__INFORMATION PROVIDED__
※
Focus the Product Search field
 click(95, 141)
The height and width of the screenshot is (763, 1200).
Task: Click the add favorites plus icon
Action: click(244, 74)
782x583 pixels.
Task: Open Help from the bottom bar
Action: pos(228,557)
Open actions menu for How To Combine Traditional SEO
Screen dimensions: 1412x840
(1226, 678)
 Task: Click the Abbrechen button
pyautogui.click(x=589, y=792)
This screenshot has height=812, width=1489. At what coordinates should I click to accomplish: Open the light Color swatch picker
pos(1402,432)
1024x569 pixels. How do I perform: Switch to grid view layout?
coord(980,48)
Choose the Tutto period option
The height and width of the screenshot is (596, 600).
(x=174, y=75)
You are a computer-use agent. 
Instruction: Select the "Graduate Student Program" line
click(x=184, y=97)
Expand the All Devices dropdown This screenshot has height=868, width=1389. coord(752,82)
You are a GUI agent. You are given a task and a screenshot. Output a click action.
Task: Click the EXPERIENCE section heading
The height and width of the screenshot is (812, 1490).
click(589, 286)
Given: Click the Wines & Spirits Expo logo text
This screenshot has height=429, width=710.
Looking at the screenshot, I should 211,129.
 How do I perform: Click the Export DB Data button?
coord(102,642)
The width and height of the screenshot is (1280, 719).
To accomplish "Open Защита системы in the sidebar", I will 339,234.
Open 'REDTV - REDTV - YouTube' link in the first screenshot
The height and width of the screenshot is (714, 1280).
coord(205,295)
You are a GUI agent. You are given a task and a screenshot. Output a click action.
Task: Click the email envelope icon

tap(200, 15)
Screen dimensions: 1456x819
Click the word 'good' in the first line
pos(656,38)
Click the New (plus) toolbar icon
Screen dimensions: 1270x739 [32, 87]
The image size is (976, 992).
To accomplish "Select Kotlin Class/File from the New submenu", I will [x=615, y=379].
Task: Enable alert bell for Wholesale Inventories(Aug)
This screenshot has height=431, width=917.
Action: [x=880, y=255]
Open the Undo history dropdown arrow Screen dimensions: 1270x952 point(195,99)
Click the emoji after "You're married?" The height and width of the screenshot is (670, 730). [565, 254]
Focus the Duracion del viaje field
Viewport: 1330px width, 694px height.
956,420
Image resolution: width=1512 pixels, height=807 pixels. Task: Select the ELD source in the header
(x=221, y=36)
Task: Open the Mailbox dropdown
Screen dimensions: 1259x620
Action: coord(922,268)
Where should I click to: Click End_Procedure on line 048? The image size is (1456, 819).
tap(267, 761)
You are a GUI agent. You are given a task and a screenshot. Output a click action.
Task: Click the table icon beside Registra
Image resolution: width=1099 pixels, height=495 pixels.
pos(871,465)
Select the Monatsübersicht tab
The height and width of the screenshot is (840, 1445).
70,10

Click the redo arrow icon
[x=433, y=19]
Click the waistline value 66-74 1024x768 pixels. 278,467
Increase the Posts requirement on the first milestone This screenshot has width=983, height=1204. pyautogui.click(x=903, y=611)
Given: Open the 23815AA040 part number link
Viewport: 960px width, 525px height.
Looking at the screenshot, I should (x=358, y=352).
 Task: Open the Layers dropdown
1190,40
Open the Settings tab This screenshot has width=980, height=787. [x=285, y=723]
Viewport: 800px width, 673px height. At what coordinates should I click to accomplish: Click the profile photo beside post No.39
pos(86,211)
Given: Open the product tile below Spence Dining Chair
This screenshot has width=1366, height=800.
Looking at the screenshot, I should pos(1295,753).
※
__WHAT IS BEING ASKED__
Set down every line of the listing above again, word for word and in the same order.

__THE RESULT__
Focus the Product Search field
 click(95, 141)
The height and width of the screenshot is (763, 1200).
Task: Click the add favorites plus icon
Action: click(244, 74)
782x583 pixels.
Task: Open Help from the bottom bar
Action: pos(228,557)
Open actions menu for How To Combine Traditional SEO
Screen dimensions: 1412x840
(1226, 678)
 Task: Click the Abbrechen button
pyautogui.click(x=589, y=792)
This screenshot has height=812, width=1489. At what coordinates should I click to accomplish: Open the light Color swatch picker
pos(1402,432)
1024x569 pixels. How do I perform: Switch to grid view layout?
coord(980,48)
Choose the Tutto period option
The height and width of the screenshot is (596, 600).
(x=174, y=75)
You are a computer-use agent. 
Instruction: Select the "Graduate Student Program" line
click(x=184, y=97)
Expand the All Devices dropdown This screenshot has height=868, width=1389. coord(752,82)
You are a GUI agent. You are given a task and a screenshot. Output a click action.
Task: Click the EXPERIENCE section heading
The height and width of the screenshot is (812, 1490).
click(589, 286)
Given: Click the Wines & Spirits Expo logo text
This screenshot has height=429, width=710.
Looking at the screenshot, I should 211,129.
 How do I perform: Click the Export DB Data button?
coord(102,642)
The width and height of the screenshot is (1280, 719).
To accomplish "Open Защита системы in the sidebar", I will 339,234.
Open 'REDTV - REDTV - YouTube' link in the first screenshot
The height and width of the screenshot is (714, 1280).
coord(205,295)
You are a GUI agent. You are given a task and a screenshot. Output a click action.
Task: Click the email envelope icon

tap(200, 15)
Screen dimensions: 1456x819
Click the word 'good' in the first line
pos(656,38)
Click the New (plus) toolbar icon
Screen dimensions: 1270x739 [32, 87]
The image size is (976, 992).
To accomplish "Select Kotlin Class/File from the New submenu", I will [x=615, y=379].
Task: Enable alert bell for Wholesale Inventories(Aug)
This screenshot has height=431, width=917.
Action: [x=880, y=255]
Open the Undo history dropdown arrow Screen dimensions: 1270x952 point(195,99)
Click the emoji after "You're married?" The height and width of the screenshot is (670, 730). [565, 254]
Focus the Duracion del viaje field
Viewport: 1330px width, 694px height.
956,420
Image resolution: width=1512 pixels, height=807 pixels. Task: Select the ELD source in the header
(x=221, y=36)
Task: Open the Mailbox dropdown
Screen dimensions: 1259x620
Action: coord(922,268)
Where should I click to: Click End_Procedure on line 048? The image size is (1456, 819).
tap(267, 761)
You are a GUI agent. You are given a task and a screenshot. Output a click action.
Task: Click the table icon beside Registra
Image resolution: width=1099 pixels, height=495 pixels.
pos(871,465)
Select the Monatsübersicht tab
The height and width of the screenshot is (840, 1445).
70,10

Click the redo arrow icon
[x=433, y=19]
Click the waistline value 66-74 1024x768 pixels. 278,467
Increase the Posts requirement on the first milestone This screenshot has width=983, height=1204. pyautogui.click(x=903, y=611)
Given: Open the 23815AA040 part number link
Viewport: 960px width, 525px height.
Looking at the screenshot, I should (x=358, y=352).
 Task: Open the Layers dropdown
1190,40
Open the Settings tab This screenshot has width=980, height=787. [x=285, y=723]
Viewport: 800px width, 673px height. At what coordinates should I click to accomplish: Click the profile photo beside post No.39
pos(86,211)
Given: Open the product tile below Spence Dining Chair
This screenshot has width=1366, height=800.
Looking at the screenshot, I should pos(1295,753).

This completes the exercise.